PRE-SPRING DEPTH CHART
Hunter Bivin, T
Quenton Nelson, LG
Sam Mustipher, C
Steve Elmer, RG
Mike McGlinchey, RT

Alex Bars*, T
Colin McGovern*, G/T
Mark Harrell*, C/G
Tristen Hoge*, C
John Montelus*, G
Jimmy Byrne*, G
Trevor Ruhland*, G

*Has an additional year of eligibility remaining. 

ANALYSIS:
It’ll be a fascinating spring up front for the offensive line. We’ll get our first look at potential replacements and see if the Irish staff values a veteran presence (as it has done in the past) or puts former blue-chip recruits in position to become multi-year starters.

For now, I’m putting last season’s backups in line to ascend to starting spots. That’s not to say I think that’s what’ll happen. Hunter Bivin may have been Stanley’s backup last season, but as long as Alex Bars is fully recovered from his broken ankle, I think he’s the best bet to step into that job. Sharing reps at guard—not a natural spot for Bars to begin with—was more about getting him some experience, with the aim to move him into the lineup in 2016. That allows Bivin to be a key swing reserve, capable of playing on either the right or left side.

At center, the decision is less clear cut—especially since we’ve yet to see Tristen Hoge play a snap of football. Size and strength is a genuine concern at the point of attack for Hoge, not necessarily the biggest guy hitting campus. But it sounds like he’s had a nice first season from a developmental standpoint, and if he’s a true technician at the position, he could be a rare four-year starter at center if he’s able to pull ahead of Mustipher this spring.
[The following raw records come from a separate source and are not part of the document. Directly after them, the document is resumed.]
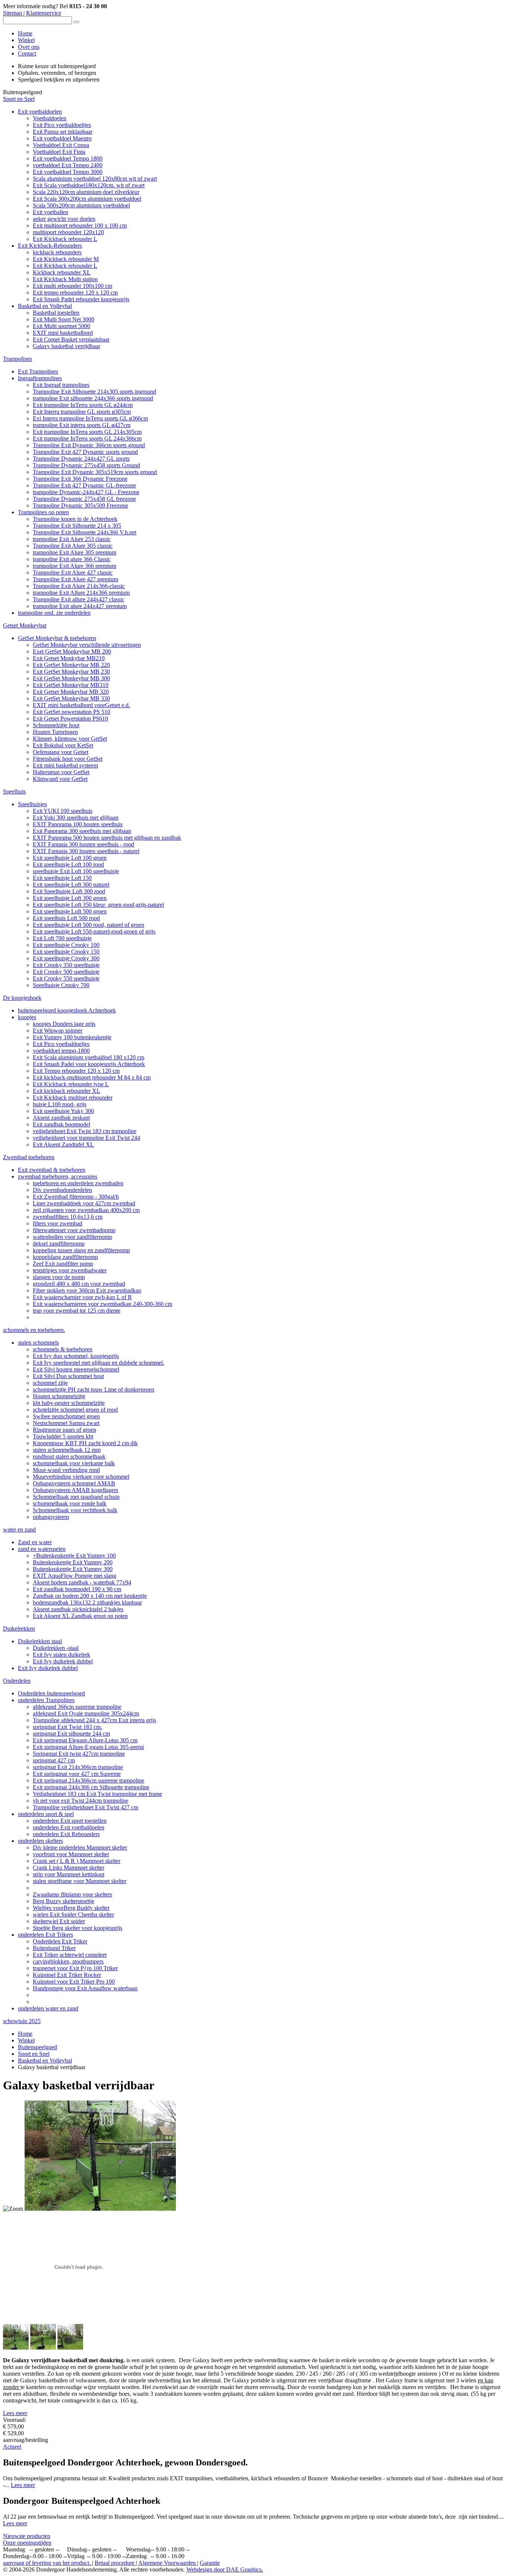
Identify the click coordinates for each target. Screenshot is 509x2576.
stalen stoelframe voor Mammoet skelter (79, 1881)
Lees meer (15, 2413)
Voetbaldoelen (49, 118)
On paper, the other three starting jobs don’t seem to be in question. Quenton Nelson and Mike McGlinchey are ready to step to the forefront. Concerns about Steve Elmer’s buy-in will certainly be answered by spring, there’s little chance he’ll be on the field in March if he’s not going to be around in August. I’m of the mind that Elmer’s too good of a character guy to leave the program, even if his life doesn’t revolve around football 24/7. Now it’s time for him to clean up some of the flaws in his game, the only starter from last season who held back the Irish from being a truly elite group.

Depth isn’t necessarily a concern, but there isn’t a ton of it at tackle. That happens when you move a guy like Jerry Tillery to defensive line and lose a player like Stanley with a year of eligibility remaining. That could force the Irish to cross-train someone like Colin McGovern, a veteran who can swing inside or out if needed. McGovern seems to be a guy who would start in a lot of other programs, but has struggled to crack a two-deep that’s now filled with former blue-chip recruits, all of them essentially handpicked by Hiestand and Kelly.